(Dataset entries)
- Opening Delimiter -

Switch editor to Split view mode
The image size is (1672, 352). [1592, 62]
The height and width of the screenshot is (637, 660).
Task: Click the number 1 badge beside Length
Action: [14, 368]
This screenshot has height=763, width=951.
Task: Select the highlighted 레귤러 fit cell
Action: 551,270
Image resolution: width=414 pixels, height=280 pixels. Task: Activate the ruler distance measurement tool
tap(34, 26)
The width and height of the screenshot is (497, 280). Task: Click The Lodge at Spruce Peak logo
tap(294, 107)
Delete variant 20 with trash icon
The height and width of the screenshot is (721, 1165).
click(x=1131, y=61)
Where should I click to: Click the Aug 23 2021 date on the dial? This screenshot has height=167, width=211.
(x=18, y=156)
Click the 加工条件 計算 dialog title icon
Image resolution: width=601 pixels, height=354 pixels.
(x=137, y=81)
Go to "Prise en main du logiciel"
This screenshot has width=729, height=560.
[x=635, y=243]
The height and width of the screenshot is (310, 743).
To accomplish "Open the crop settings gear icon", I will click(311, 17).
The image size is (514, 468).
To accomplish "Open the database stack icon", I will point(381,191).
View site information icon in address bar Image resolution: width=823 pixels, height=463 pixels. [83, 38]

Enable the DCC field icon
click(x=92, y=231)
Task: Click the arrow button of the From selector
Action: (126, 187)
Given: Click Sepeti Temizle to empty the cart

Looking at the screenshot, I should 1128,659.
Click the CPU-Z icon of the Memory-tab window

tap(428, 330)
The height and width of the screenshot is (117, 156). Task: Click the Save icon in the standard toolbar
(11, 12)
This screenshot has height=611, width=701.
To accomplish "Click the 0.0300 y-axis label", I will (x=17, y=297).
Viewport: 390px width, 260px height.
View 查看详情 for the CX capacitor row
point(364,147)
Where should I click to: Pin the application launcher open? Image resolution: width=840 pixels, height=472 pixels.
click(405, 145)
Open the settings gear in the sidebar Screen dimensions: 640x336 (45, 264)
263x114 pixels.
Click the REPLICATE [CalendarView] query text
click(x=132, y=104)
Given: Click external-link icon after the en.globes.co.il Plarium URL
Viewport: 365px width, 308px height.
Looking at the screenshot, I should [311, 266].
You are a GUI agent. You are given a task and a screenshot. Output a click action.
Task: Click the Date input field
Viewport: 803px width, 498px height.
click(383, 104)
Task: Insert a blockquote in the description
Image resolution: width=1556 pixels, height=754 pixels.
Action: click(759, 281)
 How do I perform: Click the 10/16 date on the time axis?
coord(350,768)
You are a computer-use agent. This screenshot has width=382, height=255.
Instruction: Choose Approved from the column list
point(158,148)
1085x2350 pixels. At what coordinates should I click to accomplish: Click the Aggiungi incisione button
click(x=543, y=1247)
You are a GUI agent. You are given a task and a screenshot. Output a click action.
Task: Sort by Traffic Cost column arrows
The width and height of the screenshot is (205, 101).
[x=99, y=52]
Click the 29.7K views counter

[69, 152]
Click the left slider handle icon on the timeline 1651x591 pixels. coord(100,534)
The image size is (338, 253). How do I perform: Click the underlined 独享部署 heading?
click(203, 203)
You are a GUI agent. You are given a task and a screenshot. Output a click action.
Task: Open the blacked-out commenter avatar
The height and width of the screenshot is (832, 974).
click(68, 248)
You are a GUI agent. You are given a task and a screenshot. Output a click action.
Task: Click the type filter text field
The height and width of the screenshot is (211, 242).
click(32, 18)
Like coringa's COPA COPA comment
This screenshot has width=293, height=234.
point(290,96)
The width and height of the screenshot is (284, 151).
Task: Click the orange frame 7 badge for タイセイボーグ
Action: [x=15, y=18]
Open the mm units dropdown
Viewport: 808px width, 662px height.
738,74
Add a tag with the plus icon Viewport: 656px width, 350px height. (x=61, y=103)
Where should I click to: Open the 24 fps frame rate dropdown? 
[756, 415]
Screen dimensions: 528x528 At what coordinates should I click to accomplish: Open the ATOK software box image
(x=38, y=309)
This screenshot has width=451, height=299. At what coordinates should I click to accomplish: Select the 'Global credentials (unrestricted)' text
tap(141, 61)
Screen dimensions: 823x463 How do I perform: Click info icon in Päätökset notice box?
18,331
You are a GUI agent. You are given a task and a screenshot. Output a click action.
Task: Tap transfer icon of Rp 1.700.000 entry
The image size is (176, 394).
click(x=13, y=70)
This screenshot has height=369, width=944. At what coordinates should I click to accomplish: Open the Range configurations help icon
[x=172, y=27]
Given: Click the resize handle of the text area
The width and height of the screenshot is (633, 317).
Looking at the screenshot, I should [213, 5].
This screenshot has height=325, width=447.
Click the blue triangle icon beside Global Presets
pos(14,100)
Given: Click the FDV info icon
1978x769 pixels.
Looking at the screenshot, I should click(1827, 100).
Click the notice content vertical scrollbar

- Closing Delimiter -

# [TASK BRIEF]
Copy exactly the lines above, starting at the opening line and finishing at the line in which "The height and width of the screenshot is (310, 743)." occurs.

# [EXERCISE ANSWER]
Switch editor to Split view mode
The image size is (1672, 352). [1592, 62]
The height and width of the screenshot is (637, 660).
Task: Click the number 1 badge beside Length
Action: [14, 368]
This screenshot has height=763, width=951.
Task: Select the highlighted 레귤러 fit cell
Action: 551,270
Image resolution: width=414 pixels, height=280 pixels. Task: Activate the ruler distance measurement tool
tap(34, 26)
The width and height of the screenshot is (497, 280). Task: Click The Lodge at Spruce Peak logo
tap(294, 107)
Delete variant 20 with trash icon
The height and width of the screenshot is (721, 1165).
click(x=1131, y=61)
Where should I click to: Click the Aug 23 2021 date on the dial? This screenshot has height=167, width=211.
(x=18, y=156)
Click the 加工条件 計算 dialog title icon
Image resolution: width=601 pixels, height=354 pixels.
(x=137, y=81)
Go to "Prise en main du logiciel"
This screenshot has width=729, height=560.
[x=635, y=243]
The height and width of the screenshot is (310, 743).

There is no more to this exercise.